Slowly, over time, the hunt became more like a circus or a distraction,” Jynn’s eyes dimmed. “There are now points and rankings and too much fuss made over the number of prizes that each family claims. We lost sight of our intent. And when The Many fell to corruption rather than stop and help our fellow family, we turned them into part of the show – a new villain to battle against and one of our own! What a twist, eh! We turned it into a freakshow.”

Jynn blinked away her tears as Peck folded her tutor into her arms. The Fang looked at each other across the warehouse, their scales rippled darkly and they bowed their heads.

“You look just like your Mother when she realised, she was carrying you. Lost and confused and more than a little scared,” The Herald looked to Emyr and couldn’t help but smile. “The universe is broken and we broke it.
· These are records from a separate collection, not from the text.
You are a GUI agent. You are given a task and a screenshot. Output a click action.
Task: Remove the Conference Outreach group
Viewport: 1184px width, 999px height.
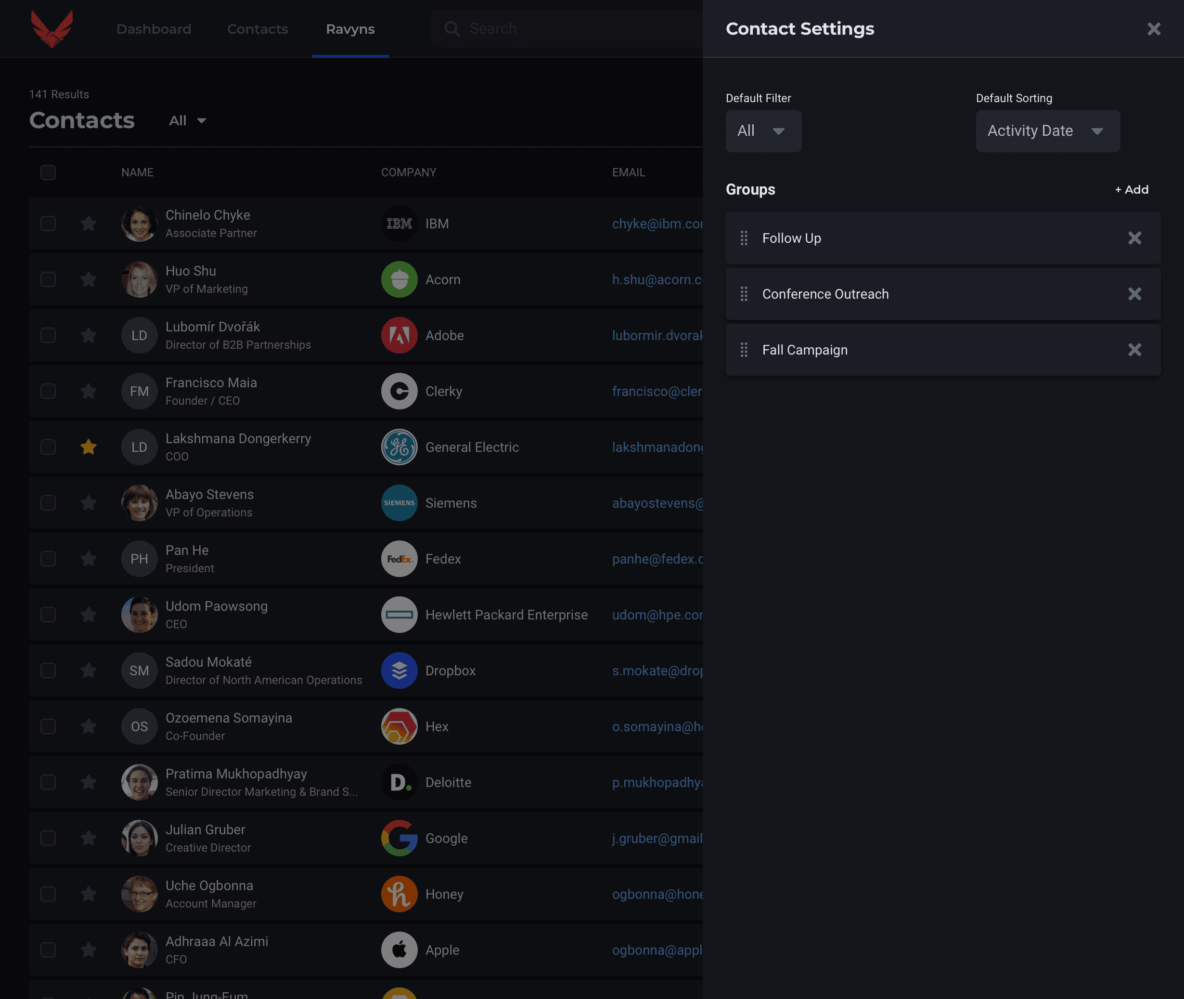tap(1134, 294)
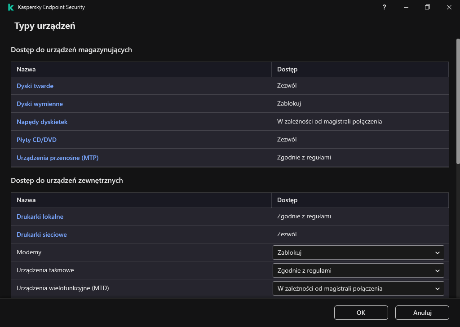Image resolution: width=460 pixels, height=327 pixels.
Task: Confirm settings with the OK button
Action: pyautogui.click(x=361, y=313)

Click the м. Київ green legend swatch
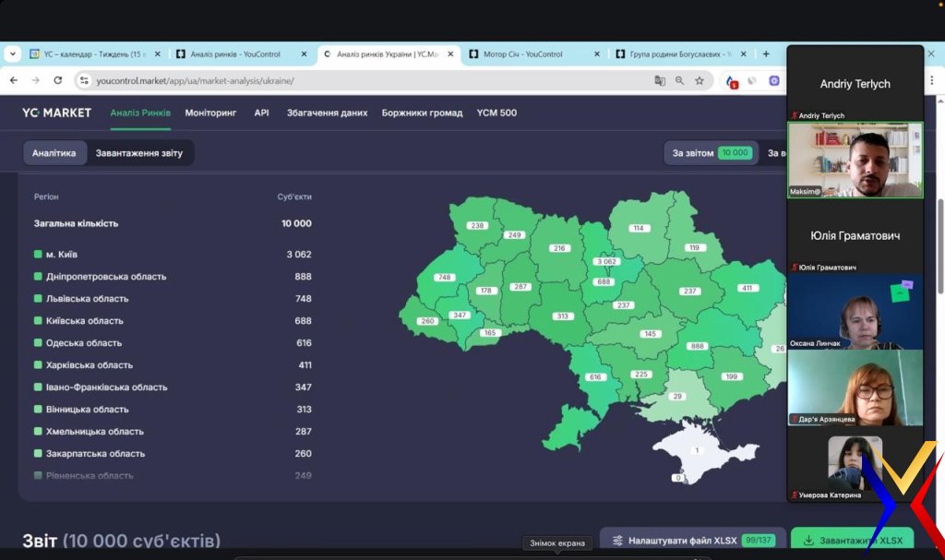coord(38,254)
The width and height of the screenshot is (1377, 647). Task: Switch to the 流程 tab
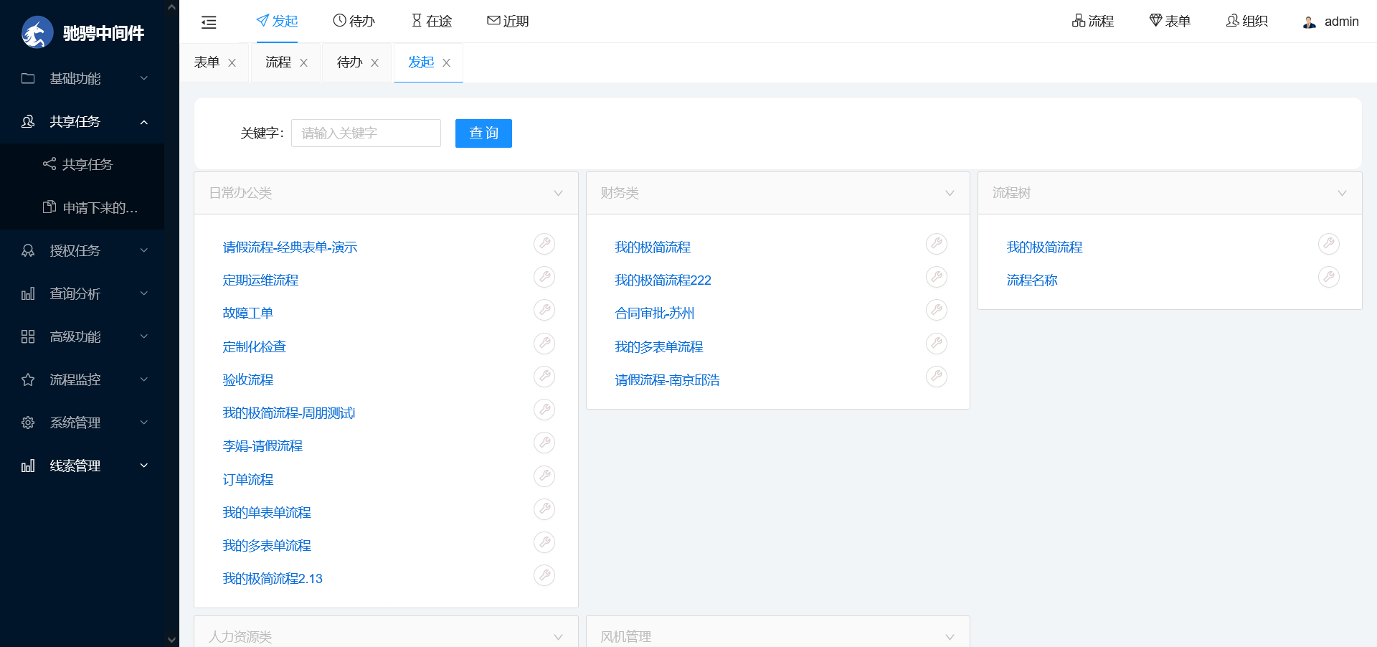point(278,62)
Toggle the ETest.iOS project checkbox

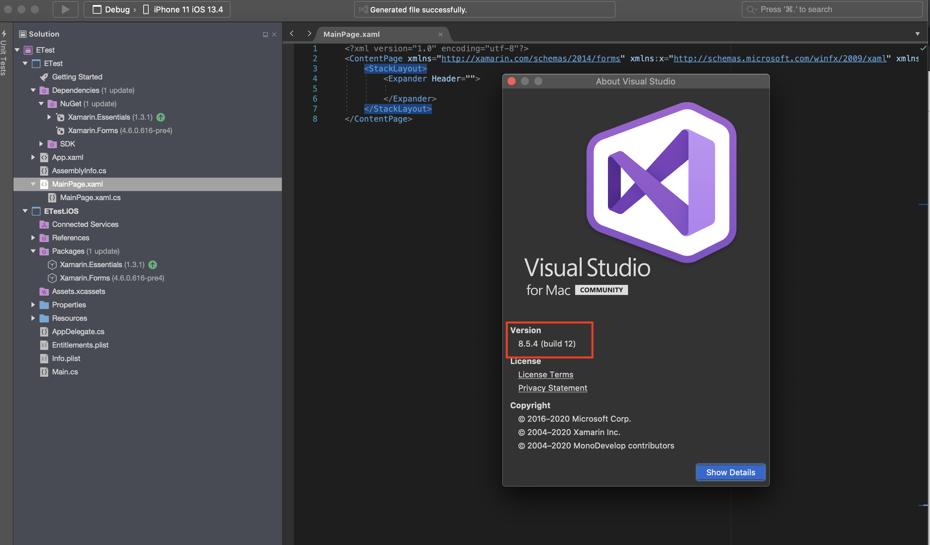click(36, 211)
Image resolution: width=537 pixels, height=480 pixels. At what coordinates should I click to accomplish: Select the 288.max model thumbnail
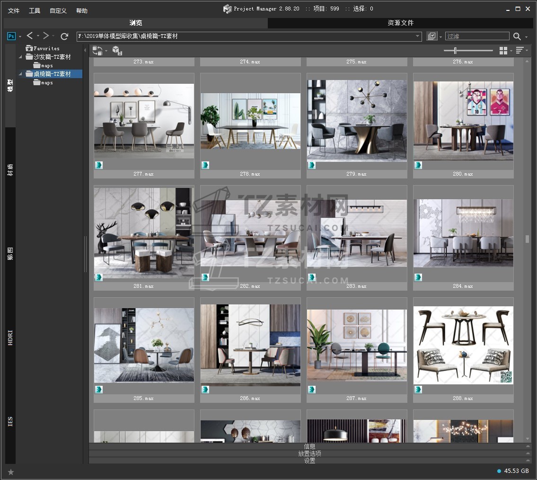(463, 345)
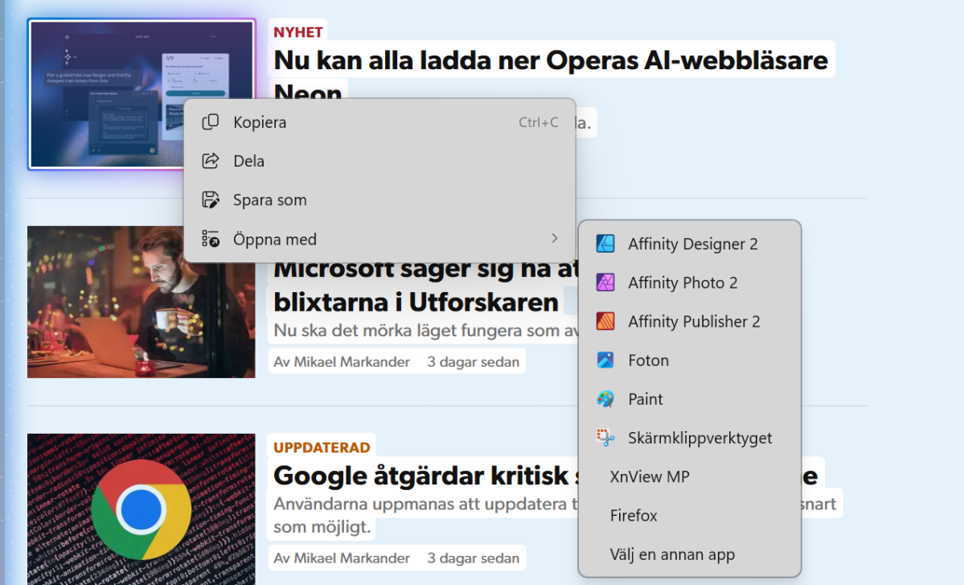Select Välj en annan app
Viewport: 964px width, 585px height.
(x=672, y=554)
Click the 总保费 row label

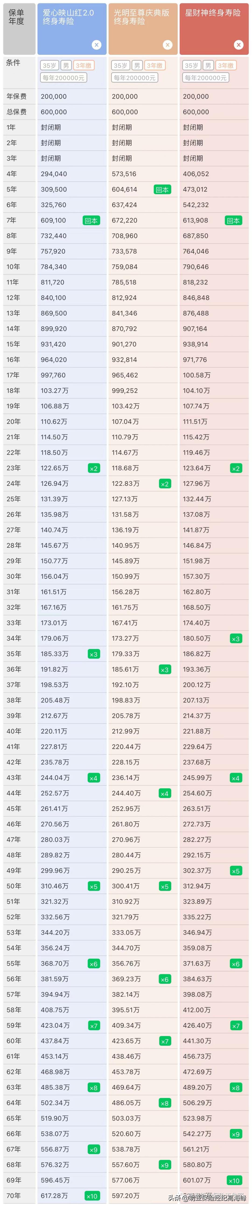[16, 112]
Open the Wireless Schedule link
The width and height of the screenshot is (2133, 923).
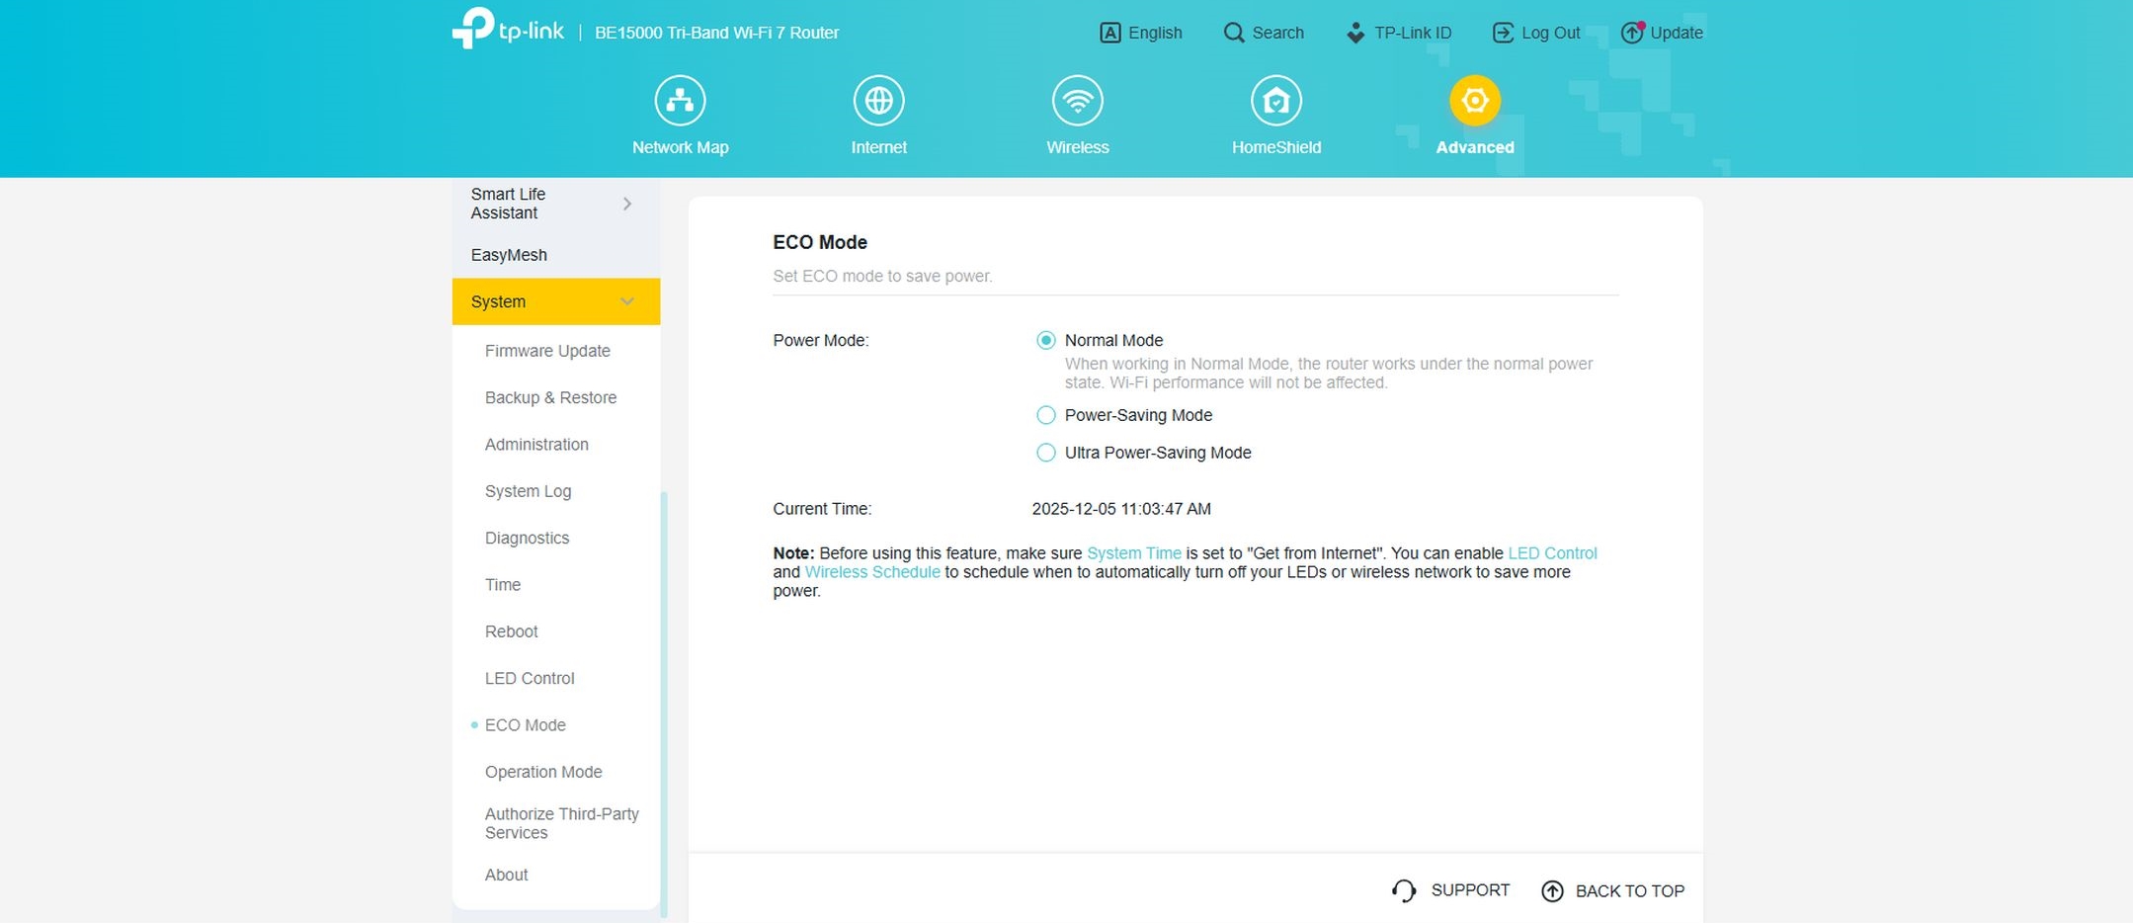pos(872,572)
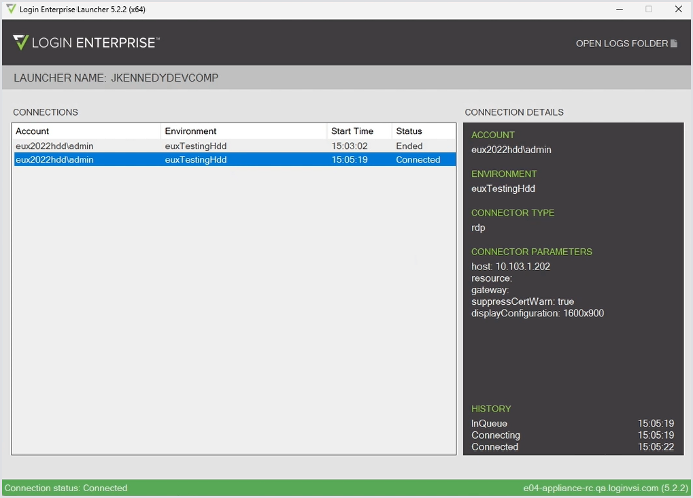
Task: Click the InQueue history entry
Action: (490, 424)
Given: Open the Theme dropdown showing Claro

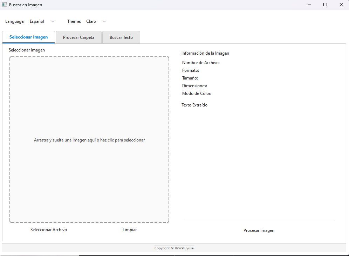Looking at the screenshot, I should pyautogui.click(x=95, y=21).
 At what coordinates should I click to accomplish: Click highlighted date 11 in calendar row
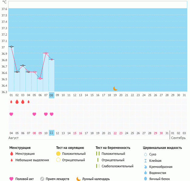coord(52,133)
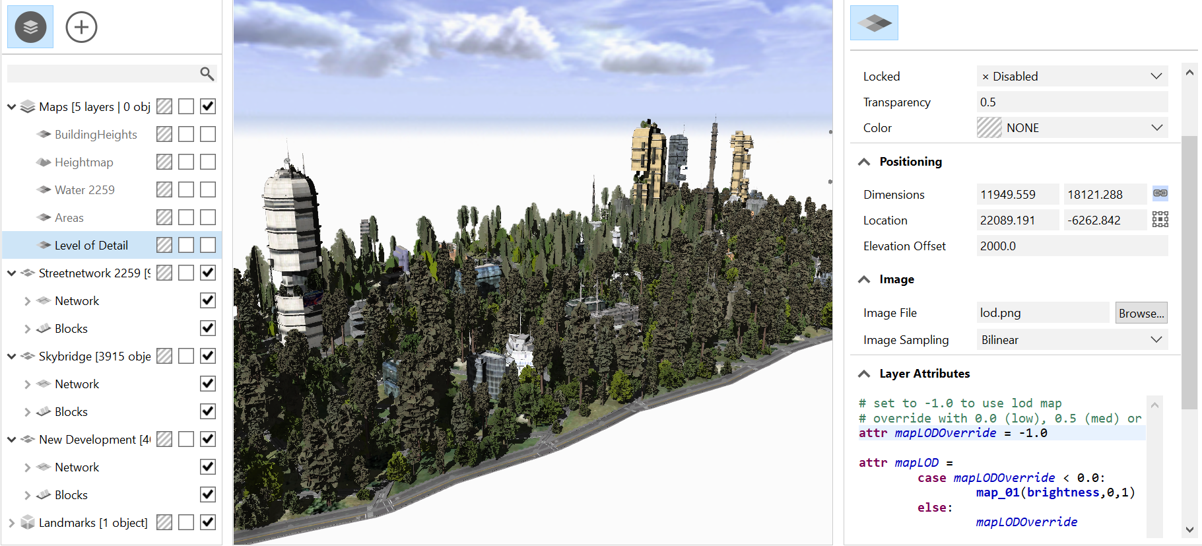The height and width of the screenshot is (546, 1202).
Task: Enable visibility checkbox for Heightmap layer
Action: (208, 162)
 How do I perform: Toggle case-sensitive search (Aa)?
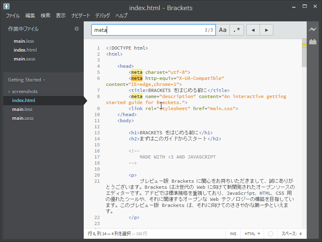223,30
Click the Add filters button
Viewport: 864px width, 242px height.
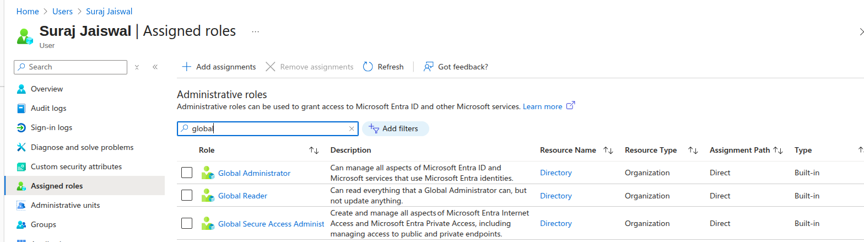tap(395, 129)
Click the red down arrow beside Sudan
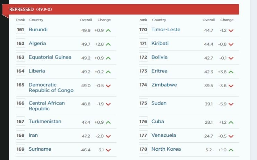 point(231,104)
We have been trying to make amends ever since but it would seem that we can’t even manage that.

May the Mothers never know our shame.”

“He was the last one of the five, the Coruscation named him, we knew nothing more about him or his connection to the Sirens. Well, most of us didn’t,” Jynn eyed the Herald.  

“However, The Many broke the rules last night and they changed the nature of the game,” the Herald held Jynn’s gaze. “The question is why?”

“This hasn’t happened before?”

“No Emyr, as The Sister said earlier: no family has ever attacked another family,” Peck blushed as The Herald continued. “Then again, no family has ever had to. Despite everything, even The Manys’ fall, we have always stuck to the rules of the hunt, without exception. Until tonight, tonight you Emyr have changed everything.”

“So, Herald,” The Brother slid closer to the group. “Do you have a plan?”

“The Coruscation still needs its final prize,” Peck’s eyes glinted.

“Yes!” the Herald turned to face Emyr. “And that is exactly what they shall receive.”